Should you teach a Rainbow Lorikeet to fly?

We heard a rustle in the dry leaves of the front yard.

“There’s an injured bird,” John said.  “It’s a lorikeet.”

Ever since we’d moved to this house, I’ve loved the suburb’s flocks of lorikeets with their clashing coloured suits and raucous cry.  But mostly I like the way they fly without regard, fast and furiously, reckless and wonderful.  In a collective, they soar through the stands of trees as if they posed no material barrier and then high up, way over the rainbow.

But this lorikeet was running about flapping its wings.  It jumped onto a small retaining wall and then through the picket fence and onto the footpath.

We seem to court animal rescues.  Without words I handed John the gardening gloves and went to find something to put it in, a bucket and a bath mat for cover.  Back in the front yard, John was on the other side of the road, cornering the bird against the neighbour’s front wall.  Myrna birds swooped and staccato squawked around John’s head.  These Myrna birds were introduced to Australia in the 1860s to control the insect population but they’re now just aggressive pests.  Without mercy they attack the native Currawongs and Magpies and Kookaburras.  They throw out another bird’s eggs from a nest and lay their own. Vile.

The lorikeet flapped and squawked in one continuous stream.  John grabbed it, trying to contain wings, legs and a large hoary beak which latched onto his gloved finger.  Into the bucket it went, covered by the mat.  Three or four squawks and then silence.

As we walked back to our house, two Lorikeets sat in the upper branches of the Jacaranda, looking down at us, anxiously shuffling back and forth on the branch.

We transferred the bird to one of our cat cages.  It tucked its wings in, sat pretty, a little ruffled, wide eyed at us.  It was small, only a baby.

Perhaps it was injured.  If otherwise-gentle cats get birds in their mouths the damage can be internal.  But perhaps it was just too young to fly and had been knocked out of the nest by the breeze or the damn Myrna birds.

I took it to the vet.  They’d keep it over night.  We didn’t hear from them and by Monday morning we feared the worst.  The parents kept vigil in the front yard.

By lunch time I rang the vet.  The bird was not injured and ready to go home.  I collected it but by the time we got home it was raining and windy.  The parents were not in the front yard so I left the squawking baby in the cat cage in the garage.

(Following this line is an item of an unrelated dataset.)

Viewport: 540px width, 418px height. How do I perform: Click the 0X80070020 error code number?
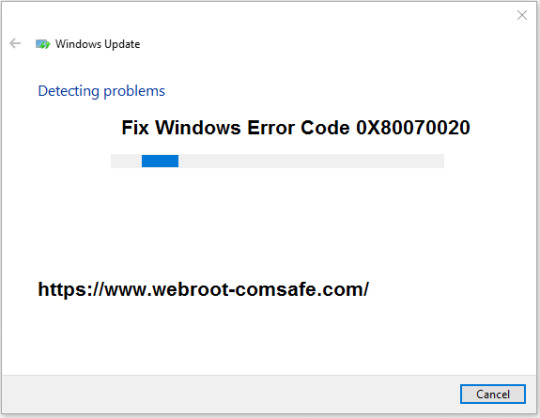tap(413, 128)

Mid-afternoon, I had to go to a meeting.  The wind and the rain had dropped and the mother and father were in the yard.  It was a good time to release the young one.  When they heard the baby’s cries the parents became agitated.  I opened the cage but it just ran around the front yard.  Whilst it flapped and flapped its wings there was no signed of lift off.  Clearly there was something wrong.  Despite a perfect set of colourful wings and obvious volition, it just couldn’t fly. I grabbed the gardening gloves and then chased the running bird around the base of the camellias.  After many near misses and distressed and distressing cries from the parents I managed to grab it.  Its head spun round like Regan from The Exorcist and latched onto my finger.  Now running late, I relegated the bird to the cage and the garage.

In the morning I rang the Wild Life rescue who came and inspected the bird.  Its flight feathers, those long light extensions on the end of the wings, were gone.  The bird must have been attached by something.  A cat, perhaps, but my money was on those damn Myrna birds.  The woman would keep it for the months it would take for the feathers to regrow.  I offered to collect it and bring it back to release it.  As she took it away, the parents paced the higher branches of the Jacaranda.

After it had gone, I wondered if I’d done the right thing.  Should I have abandoned it to its fate?  But I’m sure it was preyed on by all these “super-natural” introduced animals like cats and Myrna birds or power lines, houses or cars.  With humanity around, how could anything be “natural” anymore?  Humanity introduced the problems so we should provide the solutions.